Why the UK needs to back Commission energy plans
Why the UK needs to back Commission energy plans
by Katinka Barysch
The reactions to the Commission’s energy package – widely leaked before its official publication date on January 10th – were predictable. Environmental campaigners deplored a lack of ambition while the big eurozone countries recoiled at the Commission’s call to break-up national energy champions.
The package offers little that is fundamentally new: the EU has had targets for energy market liberalisation, renewable energy use, CO2 emissions and so on for years. The Commission wants the member-states to become more ambitious in some areas (for example in saving energy), but in others it is just reinforcing objectives that EU countries have signed up to a long time ago. Energy market liberalisation is a case in point.
It is ten years since the EU decided to create a single European market for energy. EU countries were supposed to liberalise wholesale markets by 2004 and those for consumers by mid-2007. Yet the reality is very different.
In the gas sector, the incumbents still controls more than 80 per cent of the national gas market in Germany and France, as well as Denmark, Italy, Hungary and Poland. In the UK, the country that has gone furthest with gas sector liberalisation, the share is just one-quarter.
Power markets look similarly closed. Electricite de France has three-quarters of the French electricity market; Spain has just two dominant operators; and Germany’s lucrative power market has been carved up between five big companies. In the UK, nine companies compete on relatively even terms.
Cross-border competition remains severely limited. In the gas sector, the big European companies tend to sign long-term bilateral deals with gas producers, most notably Russia’s Gazprom. In the electricity sector there are still very few interconnectors between national grids, and those that do exist are chronically congested. Partly as a result of this, wholesale gas and power prices vary widely between the different EU countries.
Neelie Kroes, the EU’s competition commissioner, has spent the last two years trying to find out why competition has remained so limited. She has launched dawn raids on various European power companies suspected of collusion, and she promises closer scrutiny of future energy mergers. But, as the energy paper rightly points out, competition policy alone cannot create a well-functioning European energy market. National governments and European energy companies need to play ball.
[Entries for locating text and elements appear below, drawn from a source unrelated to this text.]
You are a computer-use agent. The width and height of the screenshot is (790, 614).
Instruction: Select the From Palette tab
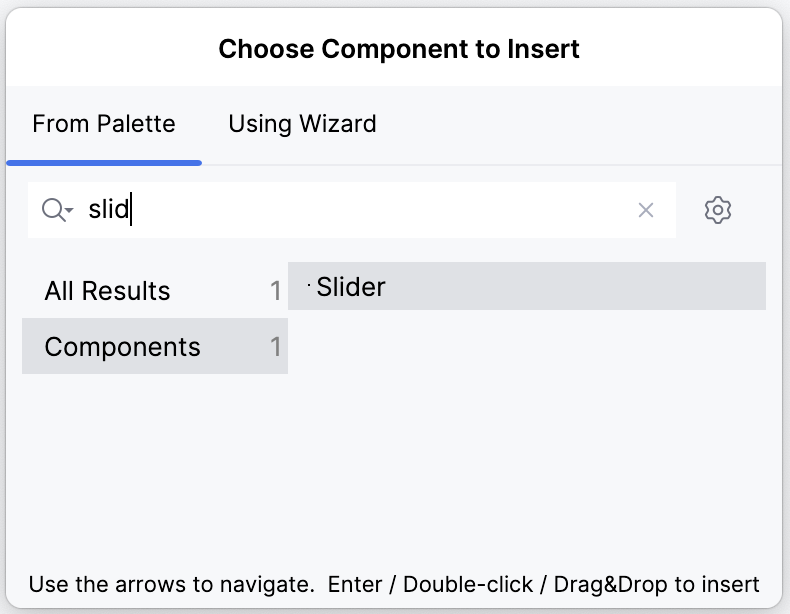(104, 124)
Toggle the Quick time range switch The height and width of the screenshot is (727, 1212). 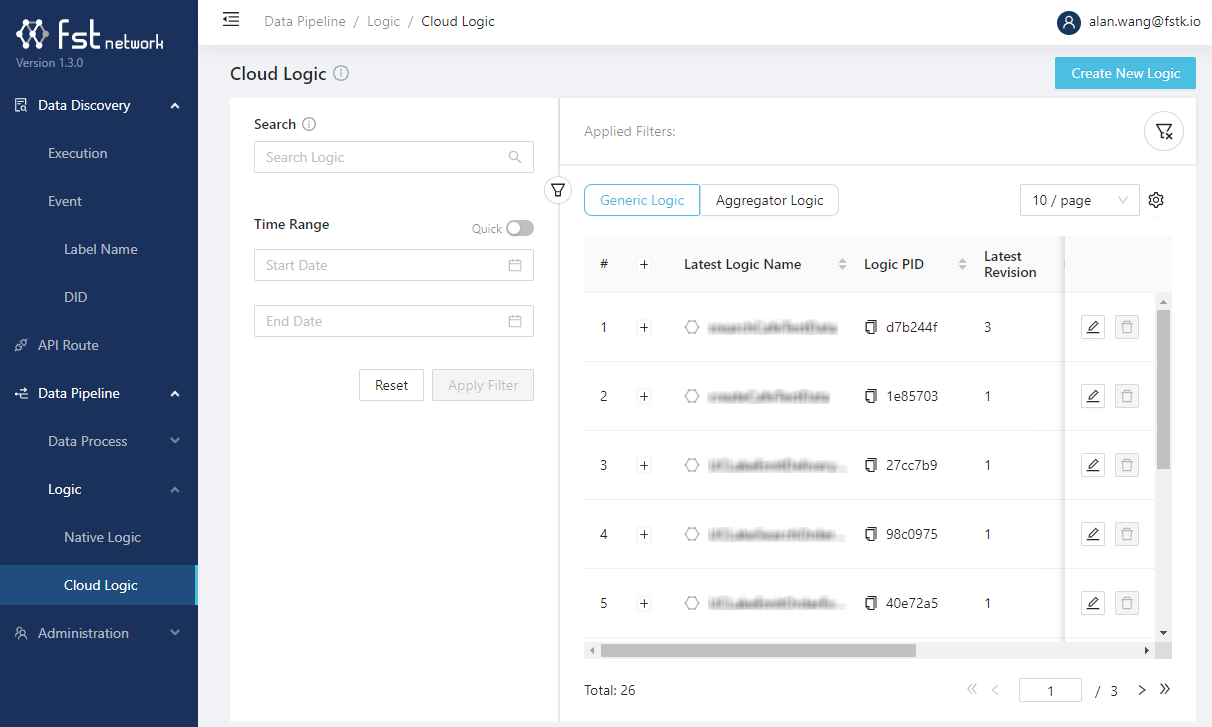click(519, 228)
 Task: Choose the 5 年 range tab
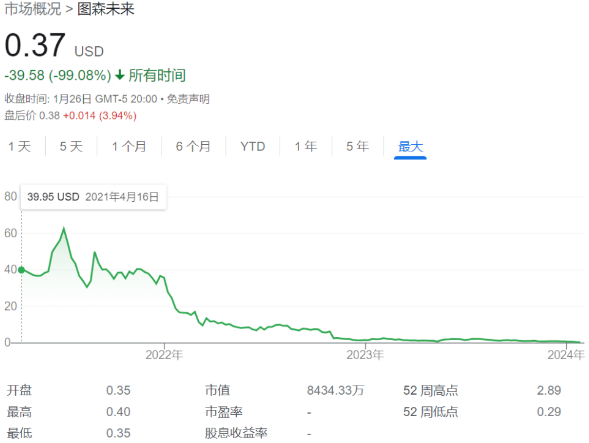tap(358, 147)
The Commission says that the fact that Europe’s big energy companies still control both production and distribution of energy is a serious impediment to competition. It therefore wants gas and electricity companies to sell their networks and pipelines. Knowing that this is controversial, it suggests an alternative option: a legal and de facto separation that actually works (unlike the current weak legal controls). Since regulation is key to making this second option work (and since a number of national regulators are rather too cosy with their clients), the Commission wants to shift regulatory powers to Brussels.
The comments from Paris and Berlin ranged from “unnecessary complications” to “expropriation”. So what are the chances that EU leaders will adopt the Commission’s package, or parts of it, at their March summit?
Germany, as the EU president in the first half of 2007, is chiefly responsible for brokering a deal. But Germany – with its big and powerful energy companies – is hardly suited to play the role of an ‘honest broker’. Worse still, Germany itself is divided about what to do. The environment ministry wants tough targets for emissions of greenhouse gases. Chancellor Angela Merkel backs this stance, not least because an intra-EU agreement would allow her to shine when the issue comes up at the G8 summit in June. The economics minister, Michael Glos, fears that higher environmental standards could erode German industrial competitiveness. But he will compromise – provided that German power producers can retain their cosy national oligopoly.
In an FT interview on January 12th, Glos said he would not completely rule out the Commission’s suggestions of ‘ownership unbundling’ and centralised regulatory powers – but only after all other options have been exhausted. So he is effectively defending the current system of (weak) legal unbundling and co-operation between national regulators. Germany is also having fierce internal debates about most other aspects of the EU energy agenda, ranging from the ‘right’ stance towards Russia to energy saving targets for cars and buildings. Chances are that Merkel will arrive at the EU spring summit perched precariously on a fragile national compromise.
But even if her hands were not tied, she would struggle to persuade pre-election France that energy market opening is a good idea. The merger between Gaz de France and Suez is still one of Paris’ pet projects. Unlike other big European gas companies, Gaz de France owns few production assets. Stripping out the French gas pipe network would make Gaz de France unattractive to Suez. EdF is one of Europe’s more efficient power producers, and with its strong home base it would do well in a more liberalised European market. However, EdF also provides pensions and welfare to several hundred thousand workers. It is highly unlikely that either of the big parties would risk a blow to national prestige and / or a showdown with the trade unions just ahead of presidential and parliamentary elections.
This leaves the UK as the only big country that could push hard for the Commission’s package – provided the British government can overcome its traditional dislike for the Commission. The UK is in a strong position since it has already done its homework on opening local power and gas markets, and since most Brits want tougher action climate change. Yet, London will face an uphill struggle to persuade the Germans and the French that open and flexible markets, rather than national champions, are the best guarantee for secure energy supplies.
Katinka Barysch is chief economist at the Centre for European Reform.